The Final Safeguard Against Contamination: Bottle Inspection

To ensure that no foreign matter ends up in bottled sake, the last line of defense is inspection. A recommended method is tōritsu kenshu (“inverted inspection”), where the bottle is turned upside down and examined against the light. This reveals tiny air bubbles in the liquid, but anything that moves differently from those bubbles—such as floating fibers, reflective shards of glass, or sediment-like particles—is a sign of contamination. Even the smallest intrusions must be detected within just a few seconds as each bottle passes along the line.

(The photo above shows an example of sake in which debris was accidentally mixed—did you spot it?)

The human eye is remarkably sharp, and with experience inspectors can identify issues almost instantly. For even greater accuracy, breweries may also employ automated inspection systems equipped with sensors.

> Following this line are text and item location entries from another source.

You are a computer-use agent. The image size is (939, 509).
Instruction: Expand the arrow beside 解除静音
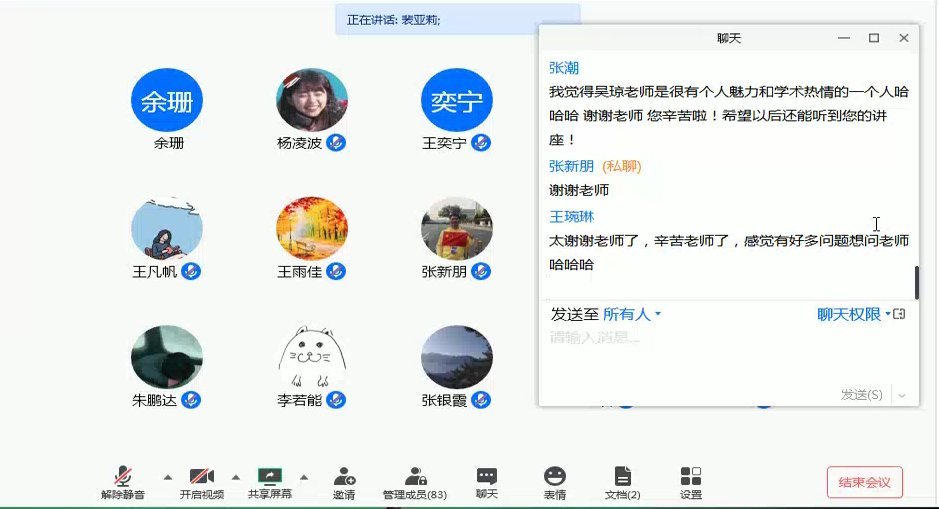(x=168, y=477)
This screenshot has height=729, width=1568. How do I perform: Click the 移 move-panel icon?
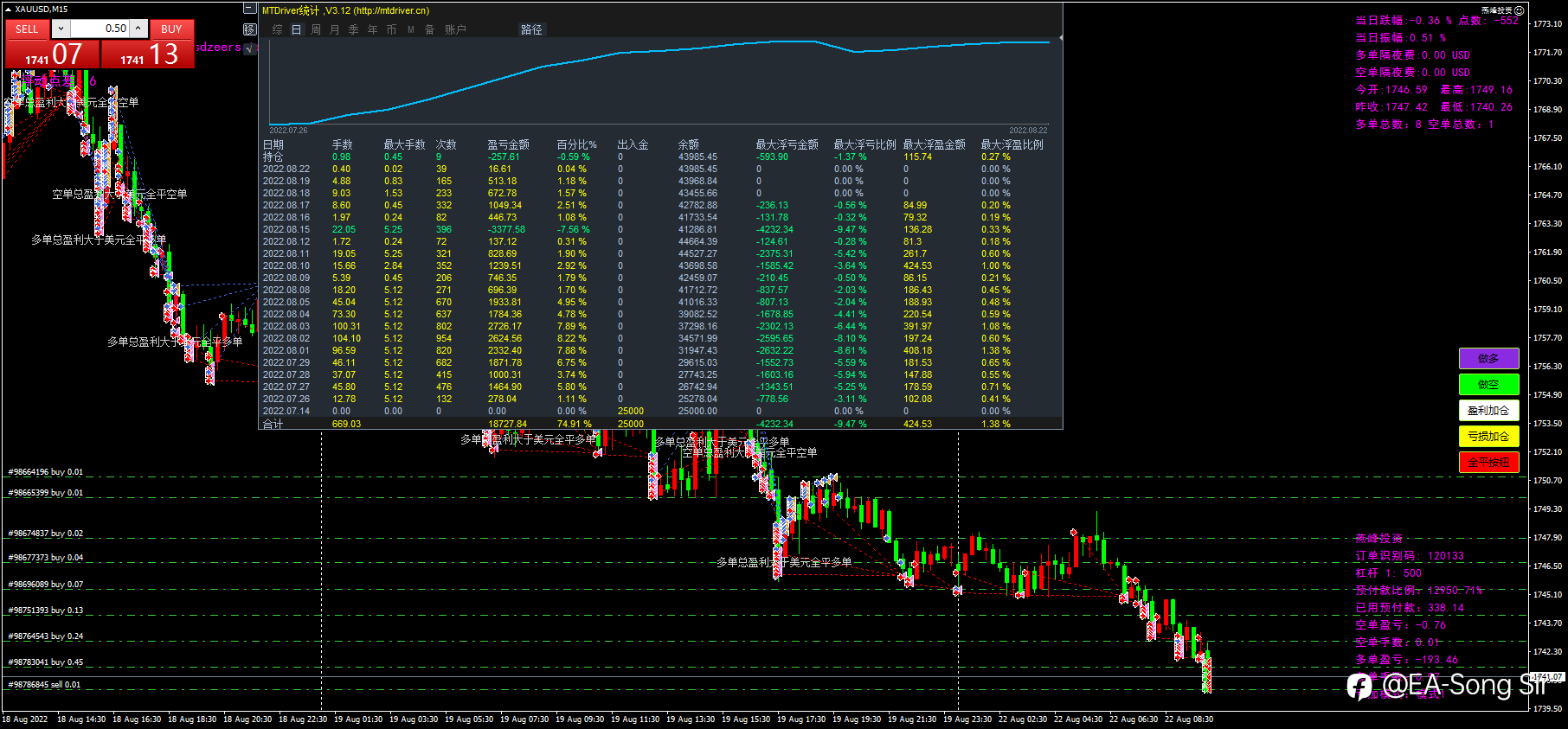(x=249, y=29)
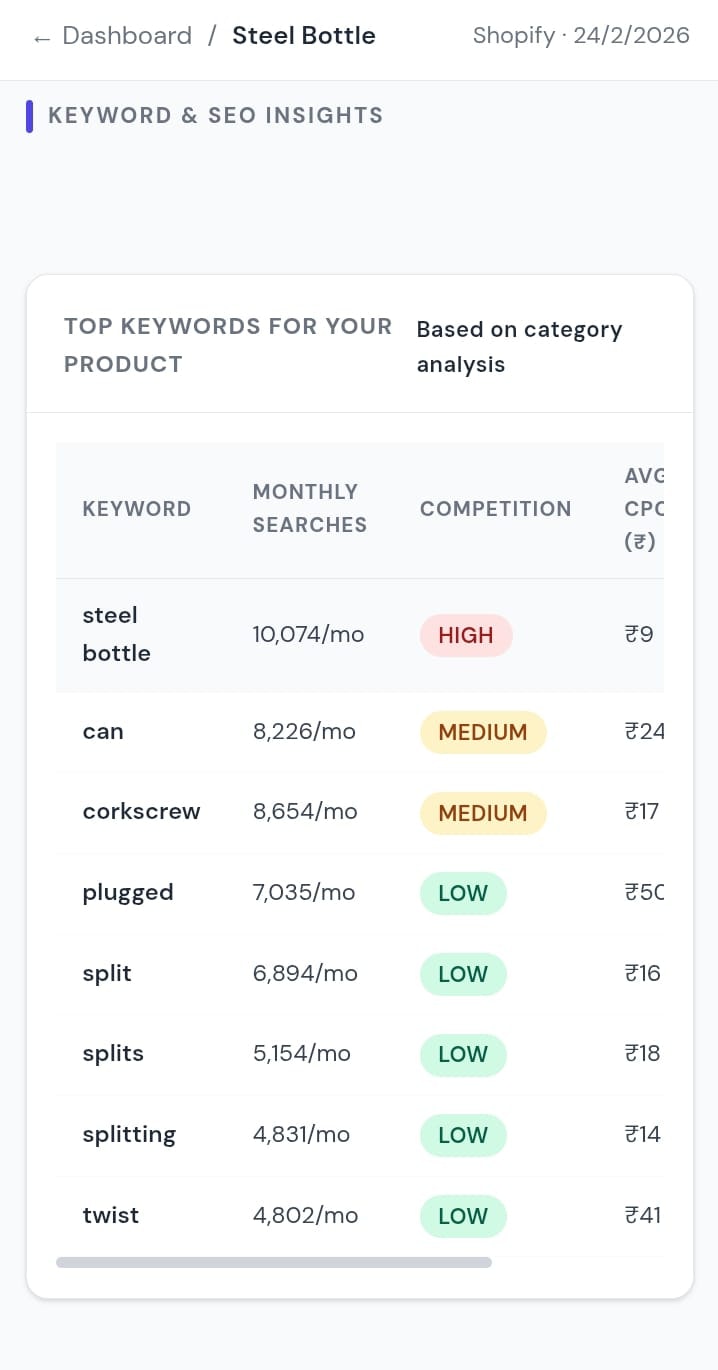The image size is (718, 1370).
Task: Select the TOP KEYWORDS FOR YOUR PRODUCT title
Action: click(x=227, y=345)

Don’t Forget: Quality Control of Sake Kasu

At the start of this article, we explained how foreign matter is removed from the moromi mash using sake bags. But along with that debris, the solid portion of the mash also remains—and this becomes sake lees, or sake kasu, a product in its own right. That means the lees themselves may contain foreign material unless they are carefully inspected and cleaned. In fact, many breweries consider the sake kasu production line to be one of the stages requiring the greatest vigilance.

Since sake kasu is consumed directly, it must meet food safety standards under Japan’s Food Sanitation Act. From a mash made with 1,000 kg of raw ingredients, about 300 kg of sake kasu is typically produced—enough for roughly 1,000 packages of 300 g each. If even a single strand of hair were to end up inside, it would be a serious problem. For this reason, breweries often use dedicated clean rooms, shining light through the lees for visual inspection and removing contaminants such as browned koji grains, wood splinters from stirring paddles, or stray fibers from the cloth used in the koji room.

What about even larger-scale production? The volume of sake kasu increases dramatically. In such cases, many breweries introduce automated systems for inspection and removal, including color sorters and magnets for metal detection. The sake kasu you see lined up in supermarkets, too, undergoes daily inspection before reaching consumers.

Summary

Even after pressing, there are surprisingly many steps required for sake to truly become clear sake. These processes are essential not only to meet the food and beverage safety standards that prevent contamination, but also to ensure storability—so that the sake can be enjoyed long after the day it was pressed.

At the same time, the un-carbon-filtered, unpasteurized, undiluted styles (muroka namagenshu) that have drawn attention in recent years represent the very forefront of modern technique. From breweries to logistics companies to retailers, every link in the chain works together to deliver such sake safely to consumers. And when you visit a sake shop and ask for recommendations, the staff can guide you to the perfect bottle based on storage and serving style.

Take the opportunity to enjoy sake shaped by all these careful steps—it’s the culmination of craftsmanship, tradition, and technology.